#### USING THE INFORMATION:
1/ In the business school interview story, why was the writer so arrogant in the first round of placements? Answer in one or two sentences.
2/ Rewrite the paragraph of the business school interview story that begins "I remember being stumped initially" in a shorter form, keeping its main facts.

#### SELECTED EXTRACT:
=== Begin Enclosure ===

5 years ago during my last days at business school, I was shortlisted for the final round of placements for an international firm after being very very arrogant in the first round (I already had my dream job and wasn't interested in leaving India). In the final round, the senior management dude had only one question to ask: "Joseph, what keeps you up at night?"
I remember being stumped initially (as it is I was flummoxed at being shortlisted) and I also remember grinning widely 'cuz I was really starting to like this firm! I answered this: "Creativity. Creating new and interesting content keeps me up at night, keeps me going through the day, keeps me looking forward to the next dawn and pretty much drives my whole life. Whether it is a simple presentation of existing facts with some new thinking, a photograph of today's sunset or even a byline for a brand OR ANYTHING that I can make, it is in creation that all my happiness lies. It is not a way of life, it's almost an obsession."

=== End Enclosure ===

#### COLLECTED MATERIAL:
=== Begin Enclosure ===

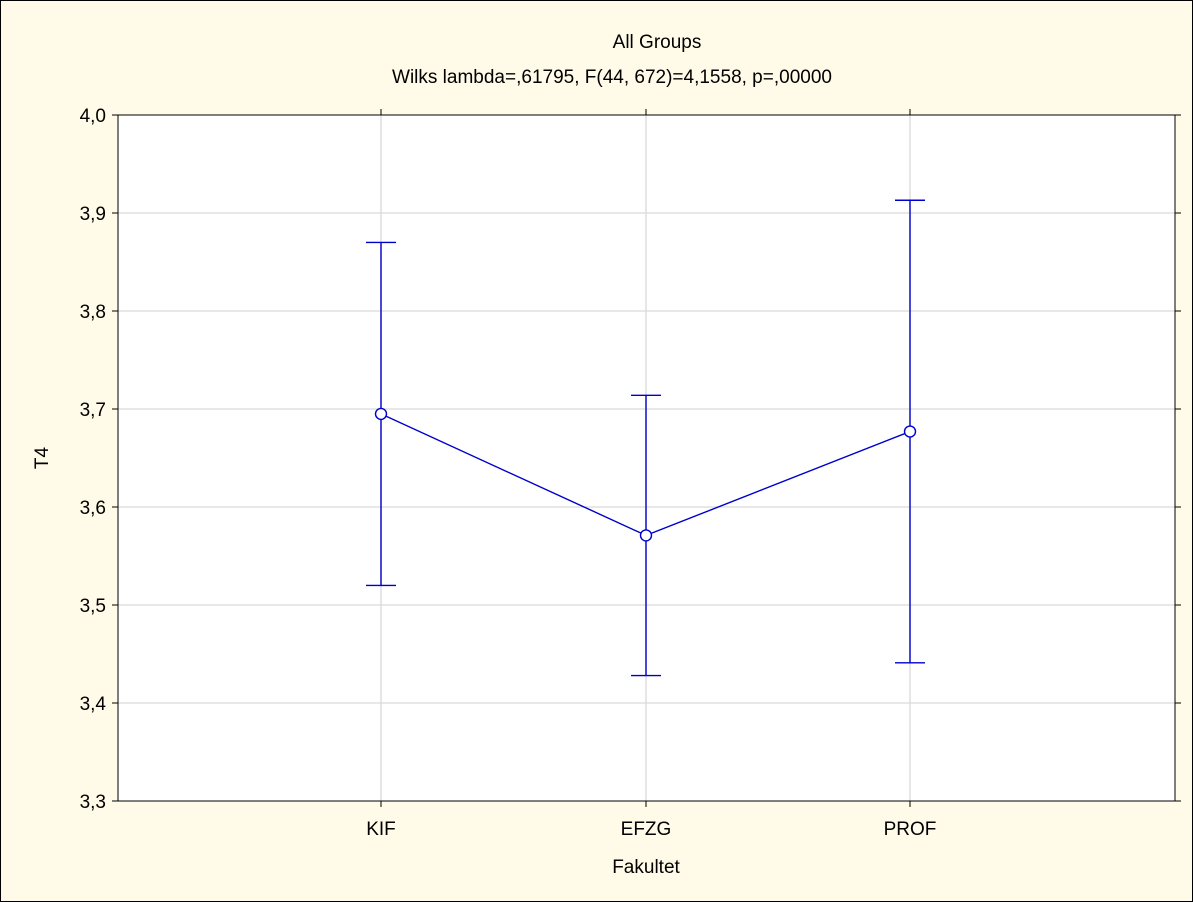 The image size is (1193, 902). I want to click on y-tick-label: 3,3, so click(93, 802).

=== End Enclosure ===

#### COMPLETED EXERCISE:
1/ The writer already had a dream job and had no interest in leaving India, so the placement didn't matter much.

2/ I was stumped at first, since I was already baffled at being shortlisted. Then I grinned widely because I was starting to like this firm. My answer was "Creativity." Making new and interesting content keeps me up at night, gets me through the day and drives my whole life. That might be a fresh take on existing facts, a photo of the sunset, a brand byline or anything else I can make. All my happiness lies in creating, and it's almost an obsession.